For 50 years, researchers followed 11,000 participants born the same week in March 1958. They checked in on the participants four times during the study—at ages 23, 33, 42 and 50—to ask how frequently they exercised each week and to test for depressive symptoms such as down mood, fatigue and irritability.
“At most ages, we found a trend of fewer depressive symptoms with more frequent activity,” the researchers said.

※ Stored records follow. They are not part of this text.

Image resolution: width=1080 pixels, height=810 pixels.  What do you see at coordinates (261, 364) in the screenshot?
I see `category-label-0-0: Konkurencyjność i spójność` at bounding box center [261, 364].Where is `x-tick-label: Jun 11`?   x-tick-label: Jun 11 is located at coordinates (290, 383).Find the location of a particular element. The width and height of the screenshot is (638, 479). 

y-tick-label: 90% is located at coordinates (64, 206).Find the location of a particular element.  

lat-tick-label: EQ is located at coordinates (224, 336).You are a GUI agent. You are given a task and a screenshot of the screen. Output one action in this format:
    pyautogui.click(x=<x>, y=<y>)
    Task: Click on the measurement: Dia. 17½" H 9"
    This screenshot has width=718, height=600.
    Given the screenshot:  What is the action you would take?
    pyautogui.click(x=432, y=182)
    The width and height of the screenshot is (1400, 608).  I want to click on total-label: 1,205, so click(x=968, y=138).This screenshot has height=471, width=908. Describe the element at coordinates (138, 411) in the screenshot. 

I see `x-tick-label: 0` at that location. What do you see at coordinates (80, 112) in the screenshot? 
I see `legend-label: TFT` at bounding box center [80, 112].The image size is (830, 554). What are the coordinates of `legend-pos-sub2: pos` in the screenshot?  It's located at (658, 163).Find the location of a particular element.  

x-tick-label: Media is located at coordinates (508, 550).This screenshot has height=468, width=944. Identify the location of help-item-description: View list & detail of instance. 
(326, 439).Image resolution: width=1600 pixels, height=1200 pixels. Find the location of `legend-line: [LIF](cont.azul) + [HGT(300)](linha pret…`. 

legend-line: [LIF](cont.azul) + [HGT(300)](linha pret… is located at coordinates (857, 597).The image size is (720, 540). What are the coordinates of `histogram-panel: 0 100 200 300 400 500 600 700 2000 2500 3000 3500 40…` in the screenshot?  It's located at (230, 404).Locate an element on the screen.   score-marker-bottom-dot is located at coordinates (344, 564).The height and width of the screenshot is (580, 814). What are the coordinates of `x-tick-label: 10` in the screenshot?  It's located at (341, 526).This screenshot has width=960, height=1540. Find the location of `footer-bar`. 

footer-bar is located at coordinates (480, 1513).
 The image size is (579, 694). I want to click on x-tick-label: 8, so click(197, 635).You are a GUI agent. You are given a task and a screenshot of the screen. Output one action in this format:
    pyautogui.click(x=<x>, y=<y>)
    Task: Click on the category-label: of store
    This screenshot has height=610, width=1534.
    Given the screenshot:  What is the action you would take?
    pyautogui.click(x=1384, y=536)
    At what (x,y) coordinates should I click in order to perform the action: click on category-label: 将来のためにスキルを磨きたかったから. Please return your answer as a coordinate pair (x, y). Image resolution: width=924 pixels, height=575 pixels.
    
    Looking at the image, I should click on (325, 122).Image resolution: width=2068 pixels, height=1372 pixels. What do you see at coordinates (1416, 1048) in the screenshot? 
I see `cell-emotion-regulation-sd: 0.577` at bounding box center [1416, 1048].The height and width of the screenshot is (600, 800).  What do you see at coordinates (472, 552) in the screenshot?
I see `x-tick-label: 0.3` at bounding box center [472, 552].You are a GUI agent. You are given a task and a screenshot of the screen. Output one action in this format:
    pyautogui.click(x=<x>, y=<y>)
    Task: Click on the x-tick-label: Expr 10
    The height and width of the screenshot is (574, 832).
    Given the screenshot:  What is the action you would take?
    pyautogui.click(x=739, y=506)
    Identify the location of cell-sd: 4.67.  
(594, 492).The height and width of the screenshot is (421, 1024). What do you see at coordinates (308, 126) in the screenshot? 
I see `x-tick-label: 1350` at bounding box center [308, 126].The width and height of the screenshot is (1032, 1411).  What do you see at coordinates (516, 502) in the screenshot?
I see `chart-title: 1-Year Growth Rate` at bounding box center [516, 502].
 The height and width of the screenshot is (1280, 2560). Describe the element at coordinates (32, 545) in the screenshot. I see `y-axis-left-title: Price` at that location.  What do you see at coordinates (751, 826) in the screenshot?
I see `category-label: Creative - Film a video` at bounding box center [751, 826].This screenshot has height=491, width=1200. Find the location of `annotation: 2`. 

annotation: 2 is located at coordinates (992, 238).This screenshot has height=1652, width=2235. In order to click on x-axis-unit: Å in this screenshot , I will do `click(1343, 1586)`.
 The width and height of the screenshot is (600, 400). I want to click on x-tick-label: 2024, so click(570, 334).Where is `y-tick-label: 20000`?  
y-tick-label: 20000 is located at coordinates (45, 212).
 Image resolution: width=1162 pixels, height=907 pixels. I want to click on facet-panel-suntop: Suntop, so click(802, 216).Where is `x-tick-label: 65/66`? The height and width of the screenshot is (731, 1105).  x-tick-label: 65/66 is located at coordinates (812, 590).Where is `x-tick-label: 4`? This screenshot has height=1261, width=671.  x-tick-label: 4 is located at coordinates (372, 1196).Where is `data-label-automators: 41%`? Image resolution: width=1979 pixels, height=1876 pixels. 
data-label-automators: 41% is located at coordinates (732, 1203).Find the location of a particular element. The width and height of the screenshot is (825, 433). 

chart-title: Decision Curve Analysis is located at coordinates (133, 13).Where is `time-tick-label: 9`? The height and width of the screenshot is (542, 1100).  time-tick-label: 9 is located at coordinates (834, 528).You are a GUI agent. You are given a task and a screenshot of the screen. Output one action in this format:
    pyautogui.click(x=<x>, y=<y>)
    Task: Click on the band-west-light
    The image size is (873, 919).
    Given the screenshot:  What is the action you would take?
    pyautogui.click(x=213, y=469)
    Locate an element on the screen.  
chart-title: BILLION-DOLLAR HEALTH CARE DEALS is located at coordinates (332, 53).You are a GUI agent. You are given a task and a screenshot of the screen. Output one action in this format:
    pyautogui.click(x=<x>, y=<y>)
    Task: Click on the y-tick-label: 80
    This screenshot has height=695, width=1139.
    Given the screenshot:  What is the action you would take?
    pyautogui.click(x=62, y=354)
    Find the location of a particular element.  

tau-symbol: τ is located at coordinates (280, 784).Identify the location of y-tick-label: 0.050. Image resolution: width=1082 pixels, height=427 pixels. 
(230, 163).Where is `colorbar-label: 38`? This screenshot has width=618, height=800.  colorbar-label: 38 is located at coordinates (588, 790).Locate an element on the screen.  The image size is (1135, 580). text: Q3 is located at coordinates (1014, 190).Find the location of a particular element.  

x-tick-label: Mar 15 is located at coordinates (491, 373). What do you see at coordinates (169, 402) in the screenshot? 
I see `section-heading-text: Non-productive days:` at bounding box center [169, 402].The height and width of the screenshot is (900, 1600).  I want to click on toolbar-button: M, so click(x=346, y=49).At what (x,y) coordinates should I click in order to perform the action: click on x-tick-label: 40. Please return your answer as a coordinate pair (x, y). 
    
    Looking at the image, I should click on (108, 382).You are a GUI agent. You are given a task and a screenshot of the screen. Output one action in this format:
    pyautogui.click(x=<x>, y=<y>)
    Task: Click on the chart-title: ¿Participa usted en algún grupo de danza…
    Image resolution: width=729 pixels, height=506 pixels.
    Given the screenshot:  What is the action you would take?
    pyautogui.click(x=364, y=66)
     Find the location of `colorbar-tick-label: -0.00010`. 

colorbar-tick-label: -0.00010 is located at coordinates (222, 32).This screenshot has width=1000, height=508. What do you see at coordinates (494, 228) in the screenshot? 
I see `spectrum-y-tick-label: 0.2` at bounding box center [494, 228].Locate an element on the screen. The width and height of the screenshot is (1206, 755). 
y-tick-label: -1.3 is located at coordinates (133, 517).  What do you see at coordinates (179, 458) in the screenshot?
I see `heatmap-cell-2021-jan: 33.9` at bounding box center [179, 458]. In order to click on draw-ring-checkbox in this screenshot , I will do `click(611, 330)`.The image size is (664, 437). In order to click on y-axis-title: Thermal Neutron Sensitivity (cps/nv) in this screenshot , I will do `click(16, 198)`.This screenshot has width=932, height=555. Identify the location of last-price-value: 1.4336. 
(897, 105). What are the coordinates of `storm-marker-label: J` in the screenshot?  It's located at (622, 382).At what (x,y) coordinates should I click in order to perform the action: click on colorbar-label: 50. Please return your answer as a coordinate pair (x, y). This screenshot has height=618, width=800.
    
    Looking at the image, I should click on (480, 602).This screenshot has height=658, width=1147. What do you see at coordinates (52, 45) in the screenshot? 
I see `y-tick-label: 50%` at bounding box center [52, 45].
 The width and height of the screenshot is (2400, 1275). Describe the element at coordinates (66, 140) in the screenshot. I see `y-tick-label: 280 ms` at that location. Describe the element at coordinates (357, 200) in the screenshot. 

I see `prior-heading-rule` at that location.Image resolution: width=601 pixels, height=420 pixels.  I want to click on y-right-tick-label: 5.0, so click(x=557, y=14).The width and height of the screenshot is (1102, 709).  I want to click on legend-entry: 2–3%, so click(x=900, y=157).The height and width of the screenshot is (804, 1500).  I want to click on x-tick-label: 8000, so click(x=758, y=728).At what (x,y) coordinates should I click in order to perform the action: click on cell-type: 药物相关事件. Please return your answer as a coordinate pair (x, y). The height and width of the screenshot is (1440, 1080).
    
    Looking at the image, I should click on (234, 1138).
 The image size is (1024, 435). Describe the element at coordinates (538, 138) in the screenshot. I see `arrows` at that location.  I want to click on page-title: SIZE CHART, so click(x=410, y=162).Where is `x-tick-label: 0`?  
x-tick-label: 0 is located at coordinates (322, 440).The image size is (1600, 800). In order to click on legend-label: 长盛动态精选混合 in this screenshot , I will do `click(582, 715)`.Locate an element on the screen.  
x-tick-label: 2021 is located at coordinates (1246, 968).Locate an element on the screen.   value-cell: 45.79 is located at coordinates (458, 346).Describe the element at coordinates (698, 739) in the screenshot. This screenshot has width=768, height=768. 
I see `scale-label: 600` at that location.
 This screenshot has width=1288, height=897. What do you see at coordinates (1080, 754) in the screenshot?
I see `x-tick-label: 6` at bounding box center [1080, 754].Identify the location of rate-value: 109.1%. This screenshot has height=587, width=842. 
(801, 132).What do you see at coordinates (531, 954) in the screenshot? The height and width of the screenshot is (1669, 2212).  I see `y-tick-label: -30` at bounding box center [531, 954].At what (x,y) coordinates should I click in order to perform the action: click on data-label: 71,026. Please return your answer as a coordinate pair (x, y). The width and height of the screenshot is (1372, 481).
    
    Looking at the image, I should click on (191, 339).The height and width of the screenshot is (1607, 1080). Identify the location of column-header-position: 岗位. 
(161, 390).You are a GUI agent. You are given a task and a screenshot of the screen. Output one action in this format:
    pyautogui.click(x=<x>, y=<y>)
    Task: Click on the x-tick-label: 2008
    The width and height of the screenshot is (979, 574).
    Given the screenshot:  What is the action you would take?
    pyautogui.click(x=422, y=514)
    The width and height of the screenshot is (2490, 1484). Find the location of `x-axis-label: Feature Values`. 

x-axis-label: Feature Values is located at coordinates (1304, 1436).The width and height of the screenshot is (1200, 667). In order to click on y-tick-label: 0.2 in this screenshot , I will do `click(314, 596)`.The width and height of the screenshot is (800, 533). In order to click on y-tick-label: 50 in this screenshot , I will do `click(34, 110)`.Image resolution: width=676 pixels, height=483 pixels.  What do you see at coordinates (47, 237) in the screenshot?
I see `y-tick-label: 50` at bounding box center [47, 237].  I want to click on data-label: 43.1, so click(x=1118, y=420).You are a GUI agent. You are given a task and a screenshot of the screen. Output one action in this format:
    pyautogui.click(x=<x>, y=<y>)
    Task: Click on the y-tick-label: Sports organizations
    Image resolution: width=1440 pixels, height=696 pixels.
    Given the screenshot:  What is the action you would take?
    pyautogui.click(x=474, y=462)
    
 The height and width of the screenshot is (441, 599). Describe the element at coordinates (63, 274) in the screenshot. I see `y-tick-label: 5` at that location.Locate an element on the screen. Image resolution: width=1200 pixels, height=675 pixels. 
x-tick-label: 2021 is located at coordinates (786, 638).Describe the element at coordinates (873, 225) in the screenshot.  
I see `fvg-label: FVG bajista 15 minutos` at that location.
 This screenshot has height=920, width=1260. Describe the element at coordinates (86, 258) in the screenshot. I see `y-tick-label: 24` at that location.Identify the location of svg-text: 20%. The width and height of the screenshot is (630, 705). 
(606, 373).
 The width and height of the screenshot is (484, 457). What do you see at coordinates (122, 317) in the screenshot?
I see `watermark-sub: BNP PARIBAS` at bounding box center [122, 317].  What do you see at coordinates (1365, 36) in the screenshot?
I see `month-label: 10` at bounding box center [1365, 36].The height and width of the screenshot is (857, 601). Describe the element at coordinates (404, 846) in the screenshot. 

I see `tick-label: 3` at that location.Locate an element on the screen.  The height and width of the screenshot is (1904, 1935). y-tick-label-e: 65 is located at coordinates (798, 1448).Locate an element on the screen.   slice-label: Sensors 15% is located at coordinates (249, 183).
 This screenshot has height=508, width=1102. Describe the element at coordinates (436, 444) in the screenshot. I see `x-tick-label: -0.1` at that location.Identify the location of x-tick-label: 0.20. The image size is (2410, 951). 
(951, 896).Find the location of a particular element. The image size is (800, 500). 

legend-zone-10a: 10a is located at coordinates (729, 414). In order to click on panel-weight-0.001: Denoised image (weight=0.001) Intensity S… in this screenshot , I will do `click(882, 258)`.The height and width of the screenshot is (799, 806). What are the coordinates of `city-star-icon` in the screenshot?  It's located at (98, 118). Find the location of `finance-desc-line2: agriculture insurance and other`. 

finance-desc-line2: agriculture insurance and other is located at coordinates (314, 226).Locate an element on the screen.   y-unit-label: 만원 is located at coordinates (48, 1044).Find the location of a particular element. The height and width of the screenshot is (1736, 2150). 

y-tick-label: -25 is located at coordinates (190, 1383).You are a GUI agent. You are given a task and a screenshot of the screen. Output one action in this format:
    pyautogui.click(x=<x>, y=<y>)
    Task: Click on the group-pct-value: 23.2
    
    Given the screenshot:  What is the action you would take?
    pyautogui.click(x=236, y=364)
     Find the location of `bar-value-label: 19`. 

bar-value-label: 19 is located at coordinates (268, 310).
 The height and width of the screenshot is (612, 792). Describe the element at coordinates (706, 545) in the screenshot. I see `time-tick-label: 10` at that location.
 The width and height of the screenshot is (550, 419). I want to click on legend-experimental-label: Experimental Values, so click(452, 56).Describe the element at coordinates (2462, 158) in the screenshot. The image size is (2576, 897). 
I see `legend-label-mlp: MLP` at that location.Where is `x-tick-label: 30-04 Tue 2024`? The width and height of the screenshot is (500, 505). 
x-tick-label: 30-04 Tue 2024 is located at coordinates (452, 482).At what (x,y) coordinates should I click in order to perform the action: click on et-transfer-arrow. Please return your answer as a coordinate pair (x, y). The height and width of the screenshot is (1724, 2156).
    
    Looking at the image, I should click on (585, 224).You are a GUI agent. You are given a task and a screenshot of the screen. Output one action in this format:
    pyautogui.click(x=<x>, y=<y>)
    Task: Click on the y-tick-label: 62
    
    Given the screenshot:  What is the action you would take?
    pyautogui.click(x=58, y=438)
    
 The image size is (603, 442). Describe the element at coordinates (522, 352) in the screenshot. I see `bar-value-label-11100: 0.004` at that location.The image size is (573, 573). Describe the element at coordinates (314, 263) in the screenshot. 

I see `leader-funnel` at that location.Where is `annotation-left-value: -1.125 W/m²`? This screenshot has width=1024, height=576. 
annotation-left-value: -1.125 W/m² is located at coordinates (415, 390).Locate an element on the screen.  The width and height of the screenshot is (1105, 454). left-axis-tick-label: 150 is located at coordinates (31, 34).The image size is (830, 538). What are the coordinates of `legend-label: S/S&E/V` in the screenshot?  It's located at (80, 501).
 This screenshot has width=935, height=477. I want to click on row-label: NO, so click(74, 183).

The opposite was also true.
“The more activity a person does, the less depressive symptoms they have. Conversely, the more intense or greater depressive symptoms someone has, the less physical activity they are likely to have,” says Jason W. Hunziker, M.D., an assistant professor of psychiatry at the University of Utah and the medical director of inpatient care for the University Neuropsychiatric Institute.
The study recognized that depression is a barrier to getting moving and exercising. For those who found it hard to get moving the advice was to start small, maybe a trip to the end of the drive or mailbox and back for a week or two followed by a walk to the end of the block for a couple of weeks. The key was to slowly increase the distance and time spent being active.
This is good advice for any new activity, ease yourself in to it and make it a life change and not a life upheaval and the behavior is more likely to stick. Just like we learn at Fitness Camp, learn to change your behaviors and give yourself time to adjust and the behaviors change will be long lasting.
The study also recognizes that exercise is not the complete answer to depression and should be part of a treatment plan and that therapy and medication are important components as well.